Le 14 juillet les ressortissants de nationalité française - où qu'ils soient - s'agglomèrent en parties fines où l'on serait bien en peine de ne pas trouver, parmi les convives rassemblés pour l'occasion, de ces mages droit sortis de l'imaginaire collectif qui ont dans leur besace qui une bouteille de vin rouge, qui un fromage fait, qui une terrine de foie de volaille. Et l'on célèbre ces agapes à coup de santé crié vers le ciel, lorsque l'ivresse n'en est qu'à ses débuts.
C'était un soir comme celui-là qu'il me fallait dire au-revoir à cette ville de Dalian, toute embrumée encore - je commence à la soupçonner d'une trop grande timidité à force de se farder de ce brouillard quotidien - et n'offrant plus alors que ses quais pour un embarquement prochain. J'avais encore fait mes bagages à la va-comme-je-te-pousse, entre l'aurore et l'aube, et j'attendais l'oeil presque clos, de pouvoir trouver un siège dans ce drôle de bateau qui allait m'amener de l'autre côté du détroit, dans un autre port du nom de Yen tai. Drôle de bateau parce que je ne sais plus comment nommer ces machines dont la coque ne touche presque plus l'eau à force de propulsion digne d'un aéronef. Et c'est bien d'un vrombissement de boeing qu'il s'agit lorsque l'engin file à toute allure, plus vite qu'un Jésus parcourant le cent mètre.
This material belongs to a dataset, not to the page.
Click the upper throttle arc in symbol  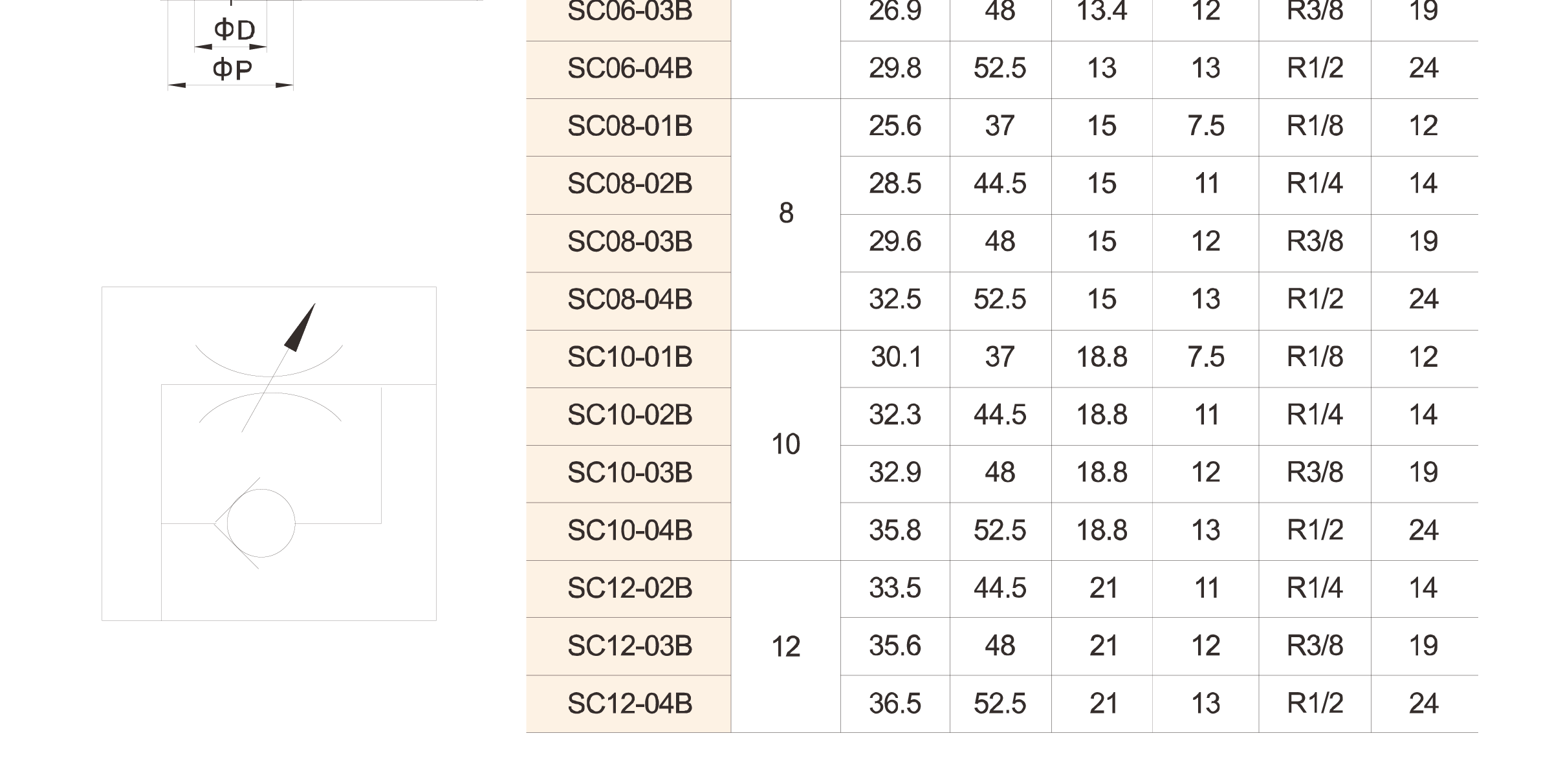269,362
De Yen tai point de souvenirs, sinon celui d'un tricycle à moteur pris dés l'accostage pour se rendre à la gare routière où un bus pourrait me prendre jusqu'à Qing dao, - Ah, Tsing tao - but du voyage de ce jour.
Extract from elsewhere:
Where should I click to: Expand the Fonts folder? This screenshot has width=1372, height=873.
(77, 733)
Quelques trois heures de mauvais sommeil plus tard, premiers pas dans cette ville au nom si célèbre en Asie, et jusque sur les tables de tous les restaurants asiatiques de par le monde, de par sa bière brassée il y a bien longtemps par les colons germaniques, venus jusqu'ici pour ne pas laisser les Hollandais faire tout le traffic sous leur barbe. Qing dao parcouru en une seule et heureuse après midi d'une course éperdue, avec l'aide d'un guide tout attentionné pour me faire faire le tour le plus stakhanoviste de ce que la ville avait à offrir : places de la Chine moderne, de béton, de verre et d'acier, déjà vue maintes fois sous d'autres cieux chinois ; plages de sables où s'égaient la populace ; monuments cossus bâtis par les Teutons, à l'apogée de leur présence là voilà plus d'un siècle : palais de gouverneur mégalomane, caserne d'une soldatesque à la pierre martiale, demeures vastes et froides aux nombreux pignons chers aux riches coloniaux, église roide d'un protestantisme si éloigné de ses racines...
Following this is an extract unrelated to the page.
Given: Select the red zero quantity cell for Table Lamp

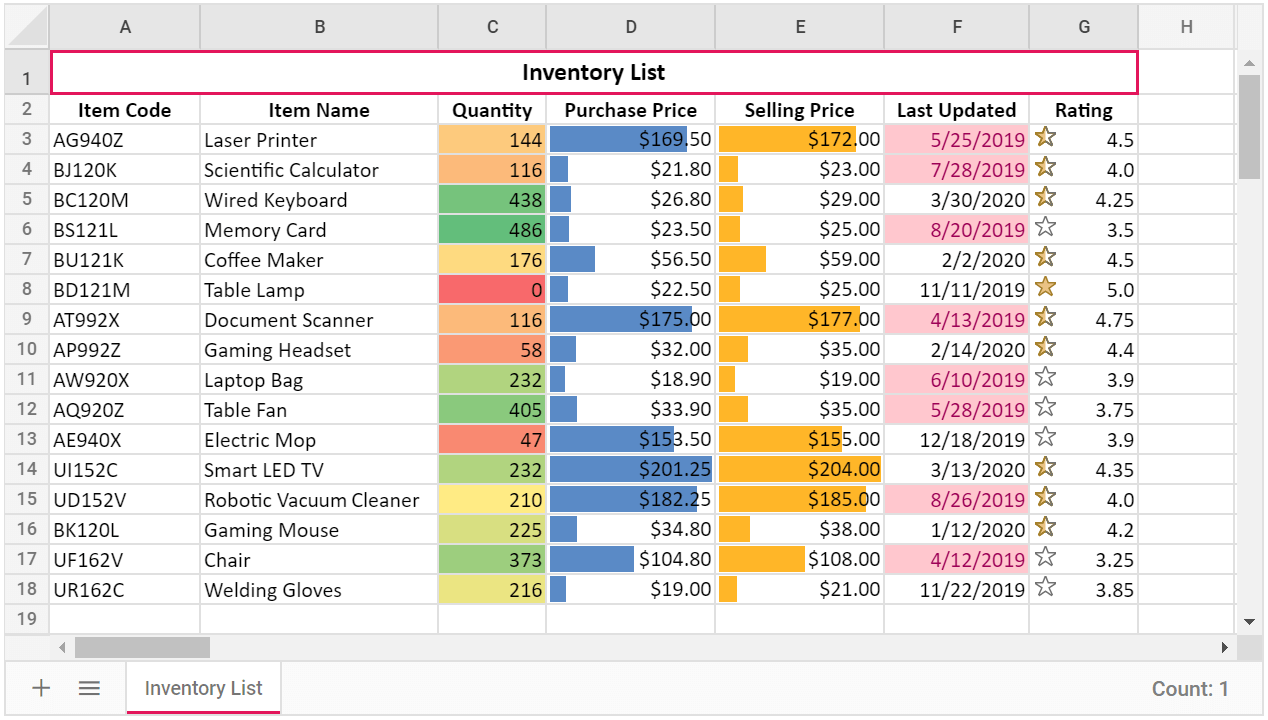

Crépuscule aidant, nous voici mon guide-ami et moi-même au restaurant avec quelques-uns de ses amis, et de son grand frère : repas de bière et de poissons - comme de bien entendu - où l'on convient à coup de verres cul-secs qu'on est les meilleurs camarades du monde. Et d'aller s'en jeter une autre encore, dans l'une de ces innombrables usines qui parsèment la ville, où le frère à de quoi faire encore aux heures tardives. Visite d'un atelier de confection, où des centaines de petites mains s'activent sous la lueur blafarde de néons qui ne s'éteignent peut-être jamais. Je pouvais à ce moment-là souhaiter prendre un peu de repos, car un train m'attendait en gare le lendemain à l'aube. Point trop n'en fallait, de ce repos-là, que je pouvais prendre en cours de route. Non, ce qu'il fallait pour clore les festivités du jour, c'était du chant et de la binouze. On s'en fut donc gaiement au karaoké pour brailler tous en coeur...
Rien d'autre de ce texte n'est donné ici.